EXERCISE:
Exactly as given, write out the lines from the one containing "Click the Team column header" through the end of the listing, with both ends included and nothing else.

SOURCE DATA:
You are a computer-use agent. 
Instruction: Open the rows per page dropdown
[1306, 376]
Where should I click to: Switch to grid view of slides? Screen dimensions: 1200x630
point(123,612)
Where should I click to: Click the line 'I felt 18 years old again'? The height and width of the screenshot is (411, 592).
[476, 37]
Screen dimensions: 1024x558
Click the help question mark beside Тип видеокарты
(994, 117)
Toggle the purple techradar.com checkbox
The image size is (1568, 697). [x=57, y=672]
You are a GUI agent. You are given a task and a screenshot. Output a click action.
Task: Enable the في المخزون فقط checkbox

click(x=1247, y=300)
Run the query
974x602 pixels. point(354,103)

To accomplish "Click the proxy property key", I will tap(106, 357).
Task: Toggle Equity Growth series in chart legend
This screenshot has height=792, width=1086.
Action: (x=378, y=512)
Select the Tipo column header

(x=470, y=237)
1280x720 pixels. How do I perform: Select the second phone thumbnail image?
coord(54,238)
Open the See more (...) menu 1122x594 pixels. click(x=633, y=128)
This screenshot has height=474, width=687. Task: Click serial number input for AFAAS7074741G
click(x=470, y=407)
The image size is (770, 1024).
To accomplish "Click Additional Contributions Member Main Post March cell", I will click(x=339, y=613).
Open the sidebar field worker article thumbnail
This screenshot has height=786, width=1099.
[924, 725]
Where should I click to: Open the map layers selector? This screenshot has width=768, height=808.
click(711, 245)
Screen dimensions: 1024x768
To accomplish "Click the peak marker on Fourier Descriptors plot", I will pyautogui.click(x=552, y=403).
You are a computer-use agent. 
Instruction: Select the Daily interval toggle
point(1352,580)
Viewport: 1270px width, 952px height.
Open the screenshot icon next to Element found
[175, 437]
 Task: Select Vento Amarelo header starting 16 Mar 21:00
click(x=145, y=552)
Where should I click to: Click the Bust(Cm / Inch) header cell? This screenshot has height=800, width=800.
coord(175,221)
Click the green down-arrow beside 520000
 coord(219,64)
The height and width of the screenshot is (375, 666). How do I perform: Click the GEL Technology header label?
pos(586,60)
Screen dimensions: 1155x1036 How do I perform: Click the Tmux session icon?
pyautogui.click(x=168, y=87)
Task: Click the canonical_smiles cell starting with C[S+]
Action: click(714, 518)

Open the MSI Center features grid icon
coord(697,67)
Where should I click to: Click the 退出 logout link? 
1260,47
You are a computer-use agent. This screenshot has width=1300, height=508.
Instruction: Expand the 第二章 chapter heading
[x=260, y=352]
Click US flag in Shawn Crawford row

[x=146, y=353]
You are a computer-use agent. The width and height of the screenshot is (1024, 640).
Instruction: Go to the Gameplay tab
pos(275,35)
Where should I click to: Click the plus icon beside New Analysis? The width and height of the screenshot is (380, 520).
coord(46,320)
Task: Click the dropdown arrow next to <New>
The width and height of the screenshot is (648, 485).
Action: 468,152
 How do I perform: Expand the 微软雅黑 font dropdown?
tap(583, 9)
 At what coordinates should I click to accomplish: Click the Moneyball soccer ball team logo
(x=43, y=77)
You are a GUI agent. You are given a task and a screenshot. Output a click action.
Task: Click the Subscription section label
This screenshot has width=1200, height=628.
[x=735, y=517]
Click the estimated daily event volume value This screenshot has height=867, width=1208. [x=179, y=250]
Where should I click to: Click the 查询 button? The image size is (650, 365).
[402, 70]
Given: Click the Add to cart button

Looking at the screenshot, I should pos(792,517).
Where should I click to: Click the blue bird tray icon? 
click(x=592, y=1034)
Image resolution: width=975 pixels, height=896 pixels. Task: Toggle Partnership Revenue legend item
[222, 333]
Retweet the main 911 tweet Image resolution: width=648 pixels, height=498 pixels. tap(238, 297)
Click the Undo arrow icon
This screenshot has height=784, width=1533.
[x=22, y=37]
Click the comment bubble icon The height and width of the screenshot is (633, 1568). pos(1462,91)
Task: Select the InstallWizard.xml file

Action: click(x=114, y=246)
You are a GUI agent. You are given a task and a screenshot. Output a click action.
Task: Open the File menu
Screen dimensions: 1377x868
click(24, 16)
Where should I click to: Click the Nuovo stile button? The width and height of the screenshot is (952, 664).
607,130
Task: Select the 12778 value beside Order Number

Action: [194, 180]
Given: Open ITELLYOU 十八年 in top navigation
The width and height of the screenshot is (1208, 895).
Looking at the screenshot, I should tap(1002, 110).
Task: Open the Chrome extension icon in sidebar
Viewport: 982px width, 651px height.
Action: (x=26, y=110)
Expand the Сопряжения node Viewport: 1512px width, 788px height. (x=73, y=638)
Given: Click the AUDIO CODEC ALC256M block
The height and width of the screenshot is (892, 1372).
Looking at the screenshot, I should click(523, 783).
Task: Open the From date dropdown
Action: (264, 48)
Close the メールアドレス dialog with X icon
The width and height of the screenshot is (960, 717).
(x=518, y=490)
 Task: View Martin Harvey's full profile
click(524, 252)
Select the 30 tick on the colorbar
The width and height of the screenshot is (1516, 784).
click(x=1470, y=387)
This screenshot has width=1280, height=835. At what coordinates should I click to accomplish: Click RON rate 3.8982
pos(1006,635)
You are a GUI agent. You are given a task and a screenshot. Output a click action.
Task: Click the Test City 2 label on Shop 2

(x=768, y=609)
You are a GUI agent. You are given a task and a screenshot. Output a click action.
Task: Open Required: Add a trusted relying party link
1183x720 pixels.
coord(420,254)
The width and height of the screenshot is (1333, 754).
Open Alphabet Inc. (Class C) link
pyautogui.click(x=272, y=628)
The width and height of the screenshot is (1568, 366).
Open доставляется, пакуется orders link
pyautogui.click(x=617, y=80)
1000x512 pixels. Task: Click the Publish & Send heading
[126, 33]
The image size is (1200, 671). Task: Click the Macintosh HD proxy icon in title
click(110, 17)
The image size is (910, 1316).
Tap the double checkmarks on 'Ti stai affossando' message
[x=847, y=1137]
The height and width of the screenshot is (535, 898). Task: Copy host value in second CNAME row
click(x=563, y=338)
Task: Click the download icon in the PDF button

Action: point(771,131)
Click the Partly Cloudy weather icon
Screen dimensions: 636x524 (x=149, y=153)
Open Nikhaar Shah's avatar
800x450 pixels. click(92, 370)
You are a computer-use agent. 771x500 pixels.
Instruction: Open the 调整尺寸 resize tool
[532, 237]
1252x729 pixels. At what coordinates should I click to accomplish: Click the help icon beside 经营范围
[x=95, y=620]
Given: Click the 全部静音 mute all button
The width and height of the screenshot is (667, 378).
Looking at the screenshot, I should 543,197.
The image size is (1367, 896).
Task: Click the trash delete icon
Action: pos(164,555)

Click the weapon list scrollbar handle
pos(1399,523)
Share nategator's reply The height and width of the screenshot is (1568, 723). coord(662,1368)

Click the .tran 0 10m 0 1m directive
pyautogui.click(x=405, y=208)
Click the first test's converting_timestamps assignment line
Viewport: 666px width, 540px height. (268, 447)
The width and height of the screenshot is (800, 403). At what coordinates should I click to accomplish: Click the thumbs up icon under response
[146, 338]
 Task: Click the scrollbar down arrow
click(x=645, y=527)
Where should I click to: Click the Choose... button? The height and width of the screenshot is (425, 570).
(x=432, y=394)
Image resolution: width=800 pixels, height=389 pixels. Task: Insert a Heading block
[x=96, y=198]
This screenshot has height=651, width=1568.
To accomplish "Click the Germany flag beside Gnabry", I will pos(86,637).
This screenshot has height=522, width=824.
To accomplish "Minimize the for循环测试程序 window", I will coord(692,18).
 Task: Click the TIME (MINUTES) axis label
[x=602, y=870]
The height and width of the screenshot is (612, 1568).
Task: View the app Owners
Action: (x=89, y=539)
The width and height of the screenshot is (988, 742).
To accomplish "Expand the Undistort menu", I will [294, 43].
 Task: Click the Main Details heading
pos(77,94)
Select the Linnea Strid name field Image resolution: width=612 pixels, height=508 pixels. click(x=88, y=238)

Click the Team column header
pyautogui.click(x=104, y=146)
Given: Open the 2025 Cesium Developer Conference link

WRITTEN ANSWER:
Click the Team column header
pyautogui.click(x=104, y=146)
Given: Open the 2025 Cesium Developer Conference link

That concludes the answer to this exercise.